Named Woman of the Year by Hasty Pudding Theatricals of Harvard University in 2001.

In February 2001, one of her pet dogs alerted Barrymore and her fiance Tom Green of a fire that ultimately destroyed their home.

On working with Steven Spielberg: "Right off, I fell in love with Steven. In many ways he was, and always will be, the dad I never had."---From "Little Girl Lost".

"I think she conquered many demons early in life, and she's come out the other end an extraordinary human being. The nice thing about Drew is she's gotten strong but not tough."---director Joel Schumacher quoted in Newsday, May 21, 1995.

When she was a child and appeared on the party circuit with her mother, Barrymore was dubbed 'The Badger' by actor Gary Busey because 'she was shorter than everyone else, moved faster and darted around close to the ground.'"---From Us, November 1998.

"... It's Ms Barrymore whose presence illuminates the screen. She's come a long way since 'E.T., The Extra-Terrestrial' and possibly, she has much further to go after she graduates from her Lolita roles."---Vincent Canby reviewing "Guncrazy" in The New York Times, January 27, 1993.

"I can't see myself the way other people see me. I'm not insecure. I've been through way too much fucking shit to be insecure. I've got huge balls. But I've been humbled. That makes you grateful for every day you have."---From "Drew Barrymore: Wild Thing" by Chris Mundy, Rolling Stone, June 15, 1995.

"The truth is that as a child I always wanted a boring functional family, with proper parents. I am fine now with the fact that my family is totally wacky. But you don't want guys like these to be your mom and dad.

"You can stand around and complain at Hollywood, with all of its hurt and bulls***, or you can do something about it. I want to produce films, not to make more money or to become powerful, but just to have some control over my working life and future. I also want to work with people I like. I know my limitations. I am not a method actor; I am not brilliantly trained or highly technical. I have to bring a good deal of myself to a part or it doesn't work."---Barrymore quoted in the London Times, October 4, 1998.

"I could definitely relate to how Sally [in 'Home Fries'] looked at her dad, which was, I see you for who you are. And I accept you for that. More importantly, I expect nothing more, because that's the only way I won't be let down ...
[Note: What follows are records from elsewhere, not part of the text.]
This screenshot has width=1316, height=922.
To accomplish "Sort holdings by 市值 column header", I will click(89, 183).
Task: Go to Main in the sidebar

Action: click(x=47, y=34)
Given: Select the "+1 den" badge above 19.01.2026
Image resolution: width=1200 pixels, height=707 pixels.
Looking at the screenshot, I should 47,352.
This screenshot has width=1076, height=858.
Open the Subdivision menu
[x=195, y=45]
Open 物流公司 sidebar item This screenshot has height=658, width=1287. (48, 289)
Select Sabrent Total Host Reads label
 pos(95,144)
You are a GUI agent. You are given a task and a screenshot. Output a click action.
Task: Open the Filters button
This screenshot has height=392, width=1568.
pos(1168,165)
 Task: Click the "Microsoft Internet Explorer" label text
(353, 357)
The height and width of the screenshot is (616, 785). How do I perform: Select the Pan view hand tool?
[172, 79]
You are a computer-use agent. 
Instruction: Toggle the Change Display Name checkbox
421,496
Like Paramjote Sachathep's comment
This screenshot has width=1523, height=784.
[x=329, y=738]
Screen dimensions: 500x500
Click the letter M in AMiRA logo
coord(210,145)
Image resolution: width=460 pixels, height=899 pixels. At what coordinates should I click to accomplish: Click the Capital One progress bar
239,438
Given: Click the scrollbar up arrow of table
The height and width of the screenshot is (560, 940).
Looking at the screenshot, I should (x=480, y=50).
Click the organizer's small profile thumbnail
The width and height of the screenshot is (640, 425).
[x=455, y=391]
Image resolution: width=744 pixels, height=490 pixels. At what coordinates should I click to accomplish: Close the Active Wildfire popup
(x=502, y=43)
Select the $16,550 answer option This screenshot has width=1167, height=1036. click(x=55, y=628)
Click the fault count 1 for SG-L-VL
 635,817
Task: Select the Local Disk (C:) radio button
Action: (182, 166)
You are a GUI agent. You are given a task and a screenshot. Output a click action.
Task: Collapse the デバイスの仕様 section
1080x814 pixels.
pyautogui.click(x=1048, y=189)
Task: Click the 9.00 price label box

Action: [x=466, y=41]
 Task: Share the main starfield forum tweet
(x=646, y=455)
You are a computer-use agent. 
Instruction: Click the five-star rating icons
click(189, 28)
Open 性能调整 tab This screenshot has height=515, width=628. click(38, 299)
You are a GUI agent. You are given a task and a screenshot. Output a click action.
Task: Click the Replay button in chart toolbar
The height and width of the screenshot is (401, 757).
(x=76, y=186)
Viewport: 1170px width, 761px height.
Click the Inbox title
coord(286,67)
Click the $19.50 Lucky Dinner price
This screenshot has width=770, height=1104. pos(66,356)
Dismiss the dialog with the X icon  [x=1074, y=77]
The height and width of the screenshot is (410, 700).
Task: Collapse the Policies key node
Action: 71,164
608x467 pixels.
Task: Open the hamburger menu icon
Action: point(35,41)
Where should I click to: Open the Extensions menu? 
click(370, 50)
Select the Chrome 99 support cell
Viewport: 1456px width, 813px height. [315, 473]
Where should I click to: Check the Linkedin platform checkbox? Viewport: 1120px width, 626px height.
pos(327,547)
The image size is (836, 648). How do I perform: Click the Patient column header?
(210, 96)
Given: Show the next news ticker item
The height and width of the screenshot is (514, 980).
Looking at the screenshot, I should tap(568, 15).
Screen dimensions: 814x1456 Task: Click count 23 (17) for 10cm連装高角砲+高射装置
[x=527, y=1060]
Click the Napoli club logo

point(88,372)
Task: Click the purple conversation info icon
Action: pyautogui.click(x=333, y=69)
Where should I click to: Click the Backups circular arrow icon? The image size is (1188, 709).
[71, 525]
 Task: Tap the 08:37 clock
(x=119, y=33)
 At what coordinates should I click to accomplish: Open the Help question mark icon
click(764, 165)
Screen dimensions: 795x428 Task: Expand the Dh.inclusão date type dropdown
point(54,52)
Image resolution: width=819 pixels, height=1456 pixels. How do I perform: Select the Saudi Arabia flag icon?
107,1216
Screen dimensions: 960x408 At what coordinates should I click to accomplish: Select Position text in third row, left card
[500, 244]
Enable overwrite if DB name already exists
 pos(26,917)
"He's my father and he gave me life. But we're just like neighbors. I think I was basically just trying to make sure he was safe, and he is. I don't have to worry and I don't worry. I get snippets of what a lovely person he is. But I also remember he's that crazy man, the same one I knew when I was kid. He didn't take care of me. I don't take care of him ... I don't confide in him, or rely on him. Whenever I see him, it's a joy. Then, sometimes I don't see him for two days. It's easy and it has to be easy."---Barrymore on her on-again, off-again relationship with her father, to Movieline, April 1998.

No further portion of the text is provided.